I’m having performance issues with one of my actions, and think I’ve
narrowed it down to too many sql queries.
I have a form with ~60 lines, which takes ~6 sec to save, 60%+ of that
is db io. There’s 650+ lines of log data, most of which are
AR/queries.
The app is a simple dual entry book keeping thingy, and the form in
question contains a journal entry along with a partial for every
transaction line; i.e. debet/credit account X by Y.
My update method goes something like this:
-Manually start a transaction. Don’t want any single writes to go
through if things bork up.
-Try to load the entry. Make sure it belongs to the logged in client
and doesn’t belong to a closed period, then update it with
update_attributes.
-Or create a new entry if it couldn’t be found.

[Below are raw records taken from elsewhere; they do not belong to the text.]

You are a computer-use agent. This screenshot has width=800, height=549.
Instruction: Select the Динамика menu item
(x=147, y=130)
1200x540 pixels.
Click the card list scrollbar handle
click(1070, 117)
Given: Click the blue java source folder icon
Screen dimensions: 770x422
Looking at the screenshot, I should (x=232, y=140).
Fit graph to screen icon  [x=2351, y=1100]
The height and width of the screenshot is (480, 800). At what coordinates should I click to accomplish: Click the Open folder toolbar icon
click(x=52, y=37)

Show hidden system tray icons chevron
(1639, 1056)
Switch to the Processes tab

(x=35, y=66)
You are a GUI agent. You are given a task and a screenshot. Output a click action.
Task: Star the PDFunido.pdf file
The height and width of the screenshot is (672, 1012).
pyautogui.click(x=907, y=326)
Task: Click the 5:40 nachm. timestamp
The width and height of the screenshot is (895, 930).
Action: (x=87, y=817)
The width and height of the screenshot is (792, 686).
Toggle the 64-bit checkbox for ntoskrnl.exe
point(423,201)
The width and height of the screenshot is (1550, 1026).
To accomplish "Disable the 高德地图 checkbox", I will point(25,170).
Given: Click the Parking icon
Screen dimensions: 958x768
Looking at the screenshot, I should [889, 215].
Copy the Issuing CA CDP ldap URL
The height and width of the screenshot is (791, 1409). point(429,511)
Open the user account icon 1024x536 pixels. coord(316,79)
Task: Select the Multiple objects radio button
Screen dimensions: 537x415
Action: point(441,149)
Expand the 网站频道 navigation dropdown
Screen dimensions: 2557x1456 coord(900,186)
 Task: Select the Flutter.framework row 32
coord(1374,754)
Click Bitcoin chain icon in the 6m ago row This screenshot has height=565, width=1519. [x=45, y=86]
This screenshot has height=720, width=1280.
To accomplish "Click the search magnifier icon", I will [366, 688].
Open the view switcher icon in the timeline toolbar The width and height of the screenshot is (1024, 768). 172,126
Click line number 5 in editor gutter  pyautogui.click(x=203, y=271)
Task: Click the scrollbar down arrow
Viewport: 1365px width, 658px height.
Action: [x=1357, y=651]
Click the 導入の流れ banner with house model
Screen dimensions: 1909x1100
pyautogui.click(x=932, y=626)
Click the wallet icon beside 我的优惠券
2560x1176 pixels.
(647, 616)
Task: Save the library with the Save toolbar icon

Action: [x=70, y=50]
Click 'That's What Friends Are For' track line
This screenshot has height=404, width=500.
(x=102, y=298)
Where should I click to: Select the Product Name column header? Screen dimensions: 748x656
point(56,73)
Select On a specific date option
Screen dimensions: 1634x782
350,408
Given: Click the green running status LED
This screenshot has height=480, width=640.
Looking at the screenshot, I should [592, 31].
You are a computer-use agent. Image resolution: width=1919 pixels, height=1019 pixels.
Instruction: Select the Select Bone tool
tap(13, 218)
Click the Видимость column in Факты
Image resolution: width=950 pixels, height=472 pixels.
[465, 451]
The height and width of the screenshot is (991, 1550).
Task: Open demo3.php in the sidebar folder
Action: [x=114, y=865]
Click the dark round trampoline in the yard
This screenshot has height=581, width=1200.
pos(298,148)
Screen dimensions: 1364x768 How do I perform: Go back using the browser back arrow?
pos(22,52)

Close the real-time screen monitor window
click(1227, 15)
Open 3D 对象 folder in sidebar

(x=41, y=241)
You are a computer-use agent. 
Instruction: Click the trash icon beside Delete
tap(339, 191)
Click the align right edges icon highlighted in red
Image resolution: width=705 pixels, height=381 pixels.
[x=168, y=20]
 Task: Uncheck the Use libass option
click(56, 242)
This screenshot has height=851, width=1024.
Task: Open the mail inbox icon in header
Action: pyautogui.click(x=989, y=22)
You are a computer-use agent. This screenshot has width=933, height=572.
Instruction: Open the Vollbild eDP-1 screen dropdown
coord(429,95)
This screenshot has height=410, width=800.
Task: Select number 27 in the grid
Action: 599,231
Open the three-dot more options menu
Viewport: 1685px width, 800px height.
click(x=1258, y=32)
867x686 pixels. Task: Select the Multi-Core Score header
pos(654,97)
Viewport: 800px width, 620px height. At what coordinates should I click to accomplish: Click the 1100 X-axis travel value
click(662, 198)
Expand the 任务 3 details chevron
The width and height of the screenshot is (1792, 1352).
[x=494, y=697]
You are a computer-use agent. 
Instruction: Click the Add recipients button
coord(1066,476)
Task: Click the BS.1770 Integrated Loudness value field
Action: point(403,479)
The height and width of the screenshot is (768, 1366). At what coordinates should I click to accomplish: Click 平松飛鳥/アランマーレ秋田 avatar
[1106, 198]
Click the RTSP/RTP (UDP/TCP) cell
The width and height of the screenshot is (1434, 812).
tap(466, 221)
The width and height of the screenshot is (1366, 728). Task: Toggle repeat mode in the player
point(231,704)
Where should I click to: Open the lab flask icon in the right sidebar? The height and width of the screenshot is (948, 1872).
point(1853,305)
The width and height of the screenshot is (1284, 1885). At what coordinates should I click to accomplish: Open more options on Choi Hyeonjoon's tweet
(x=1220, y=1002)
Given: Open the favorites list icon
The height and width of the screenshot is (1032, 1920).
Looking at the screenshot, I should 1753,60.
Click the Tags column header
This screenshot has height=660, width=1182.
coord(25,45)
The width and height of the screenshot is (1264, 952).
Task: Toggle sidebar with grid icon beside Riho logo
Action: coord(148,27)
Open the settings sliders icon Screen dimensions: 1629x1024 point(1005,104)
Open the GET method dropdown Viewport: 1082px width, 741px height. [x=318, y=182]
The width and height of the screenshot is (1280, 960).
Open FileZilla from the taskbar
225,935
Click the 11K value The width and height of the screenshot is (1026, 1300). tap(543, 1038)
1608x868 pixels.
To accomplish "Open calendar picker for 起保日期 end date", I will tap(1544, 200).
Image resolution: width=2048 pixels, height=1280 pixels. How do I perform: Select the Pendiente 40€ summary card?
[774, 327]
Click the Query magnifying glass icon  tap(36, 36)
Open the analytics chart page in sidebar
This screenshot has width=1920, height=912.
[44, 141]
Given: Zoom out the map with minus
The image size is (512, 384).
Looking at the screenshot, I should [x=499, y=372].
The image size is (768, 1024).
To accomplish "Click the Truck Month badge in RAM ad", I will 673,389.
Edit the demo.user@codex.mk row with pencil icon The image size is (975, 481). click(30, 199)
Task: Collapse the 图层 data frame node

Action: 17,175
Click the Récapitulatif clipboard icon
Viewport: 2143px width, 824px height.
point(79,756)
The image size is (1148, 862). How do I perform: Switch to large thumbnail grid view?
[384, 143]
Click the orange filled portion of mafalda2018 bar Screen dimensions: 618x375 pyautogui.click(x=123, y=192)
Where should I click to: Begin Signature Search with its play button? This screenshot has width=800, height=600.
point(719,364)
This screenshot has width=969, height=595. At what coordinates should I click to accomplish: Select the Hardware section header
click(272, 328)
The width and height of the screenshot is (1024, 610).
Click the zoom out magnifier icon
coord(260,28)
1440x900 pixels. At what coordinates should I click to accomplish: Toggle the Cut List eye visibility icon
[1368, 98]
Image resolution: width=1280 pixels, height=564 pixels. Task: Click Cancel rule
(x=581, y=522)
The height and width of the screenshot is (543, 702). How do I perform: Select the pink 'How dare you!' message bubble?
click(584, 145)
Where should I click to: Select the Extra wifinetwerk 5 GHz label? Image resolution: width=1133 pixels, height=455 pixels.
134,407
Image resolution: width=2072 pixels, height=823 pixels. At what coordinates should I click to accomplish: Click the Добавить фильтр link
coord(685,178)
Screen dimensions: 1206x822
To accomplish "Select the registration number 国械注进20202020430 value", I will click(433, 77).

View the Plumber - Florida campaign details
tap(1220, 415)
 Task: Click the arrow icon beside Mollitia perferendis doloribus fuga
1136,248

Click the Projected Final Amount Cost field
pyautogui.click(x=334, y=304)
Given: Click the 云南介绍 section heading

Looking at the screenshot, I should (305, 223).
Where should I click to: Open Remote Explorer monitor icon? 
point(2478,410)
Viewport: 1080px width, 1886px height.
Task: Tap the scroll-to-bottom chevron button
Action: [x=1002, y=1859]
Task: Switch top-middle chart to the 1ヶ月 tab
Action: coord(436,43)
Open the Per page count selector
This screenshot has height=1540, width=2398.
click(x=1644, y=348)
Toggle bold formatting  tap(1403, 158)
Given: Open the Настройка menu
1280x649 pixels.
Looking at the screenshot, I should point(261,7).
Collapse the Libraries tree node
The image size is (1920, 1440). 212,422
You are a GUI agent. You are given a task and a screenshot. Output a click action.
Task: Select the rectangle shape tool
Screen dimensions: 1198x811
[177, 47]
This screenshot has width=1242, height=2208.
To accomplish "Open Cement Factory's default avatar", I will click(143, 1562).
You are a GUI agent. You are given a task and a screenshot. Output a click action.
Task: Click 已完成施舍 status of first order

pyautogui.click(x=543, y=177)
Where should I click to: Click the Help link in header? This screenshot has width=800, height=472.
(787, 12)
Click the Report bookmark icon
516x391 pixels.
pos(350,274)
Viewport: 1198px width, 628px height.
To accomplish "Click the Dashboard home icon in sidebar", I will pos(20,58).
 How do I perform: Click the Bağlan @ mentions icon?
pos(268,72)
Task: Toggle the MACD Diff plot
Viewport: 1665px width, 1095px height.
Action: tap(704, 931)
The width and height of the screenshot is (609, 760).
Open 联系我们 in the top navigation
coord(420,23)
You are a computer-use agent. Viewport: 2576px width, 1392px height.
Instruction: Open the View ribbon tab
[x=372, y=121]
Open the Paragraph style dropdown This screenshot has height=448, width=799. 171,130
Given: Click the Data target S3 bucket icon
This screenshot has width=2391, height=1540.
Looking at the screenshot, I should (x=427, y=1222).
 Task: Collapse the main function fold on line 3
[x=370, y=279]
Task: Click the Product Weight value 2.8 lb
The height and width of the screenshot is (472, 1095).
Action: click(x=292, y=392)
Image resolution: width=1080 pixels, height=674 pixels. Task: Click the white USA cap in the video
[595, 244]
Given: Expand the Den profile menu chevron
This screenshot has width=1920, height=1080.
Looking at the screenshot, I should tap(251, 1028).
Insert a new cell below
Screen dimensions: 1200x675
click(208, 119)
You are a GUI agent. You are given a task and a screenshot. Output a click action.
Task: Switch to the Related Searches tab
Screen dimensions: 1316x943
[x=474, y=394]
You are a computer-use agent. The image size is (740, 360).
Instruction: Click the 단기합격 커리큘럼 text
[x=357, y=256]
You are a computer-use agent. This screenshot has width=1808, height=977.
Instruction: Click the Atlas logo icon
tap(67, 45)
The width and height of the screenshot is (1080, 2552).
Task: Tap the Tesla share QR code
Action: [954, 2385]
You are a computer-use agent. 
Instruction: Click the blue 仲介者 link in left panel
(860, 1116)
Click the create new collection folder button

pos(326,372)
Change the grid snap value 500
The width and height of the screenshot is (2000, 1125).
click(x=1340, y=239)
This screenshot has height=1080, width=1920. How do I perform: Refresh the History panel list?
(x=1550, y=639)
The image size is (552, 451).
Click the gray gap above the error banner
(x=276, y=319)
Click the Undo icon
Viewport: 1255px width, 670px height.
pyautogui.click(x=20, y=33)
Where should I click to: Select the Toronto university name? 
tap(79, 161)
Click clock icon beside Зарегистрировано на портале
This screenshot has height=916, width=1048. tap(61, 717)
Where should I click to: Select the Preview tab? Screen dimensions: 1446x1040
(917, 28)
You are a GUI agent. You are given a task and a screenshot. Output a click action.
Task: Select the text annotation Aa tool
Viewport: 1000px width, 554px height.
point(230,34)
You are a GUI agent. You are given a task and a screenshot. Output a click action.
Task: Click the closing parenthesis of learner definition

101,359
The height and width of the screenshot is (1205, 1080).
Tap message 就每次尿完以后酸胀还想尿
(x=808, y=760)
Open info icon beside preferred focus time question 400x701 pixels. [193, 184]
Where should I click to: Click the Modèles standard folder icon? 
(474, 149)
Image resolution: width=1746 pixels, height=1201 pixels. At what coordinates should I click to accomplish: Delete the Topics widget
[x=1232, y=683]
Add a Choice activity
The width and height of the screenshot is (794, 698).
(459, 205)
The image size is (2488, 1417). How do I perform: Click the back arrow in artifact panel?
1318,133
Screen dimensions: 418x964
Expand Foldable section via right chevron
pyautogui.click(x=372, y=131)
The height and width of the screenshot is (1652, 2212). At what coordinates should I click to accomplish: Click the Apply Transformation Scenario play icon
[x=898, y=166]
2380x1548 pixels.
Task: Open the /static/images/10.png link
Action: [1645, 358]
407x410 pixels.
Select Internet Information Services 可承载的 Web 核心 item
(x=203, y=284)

-Then iterate through param[:line].keys, i.e. line id’s. If the id is
found in a session variable, bulk update the line, otherwise create a
new one from params[:line][id] and add it to the entry.
-save! the entry
I believe a lot of the queries are related to validation. I have 3-4
validates_associated/validates_presence_of statements in the line
class, and these relations seem to get loaded whenever i do an update.
I’ve tried commenting out the validations. Things are faster, but the
relations still seem to get loaded on update? I define foreign key
constraints in the db, so can probably drop these, or? This still
leaves me at 1.5-2 sec of db traffic, though…
How about custom validations? How should i write something like “def
validate; self.errors.add(:entry, “period is closed!”) unless
self.entry.period.open?; end”?
I am a tad frustrated with AR after seeing all the statements
generated, but the user is probably to blame for a lot of it.
It also seems like the same row gets loaded again every time it’s
used? Perhaps AR could benefit from a per-request cache, or would that
do more harm than good? Say every result set with less than 5 rows
gets cached until the request is finished?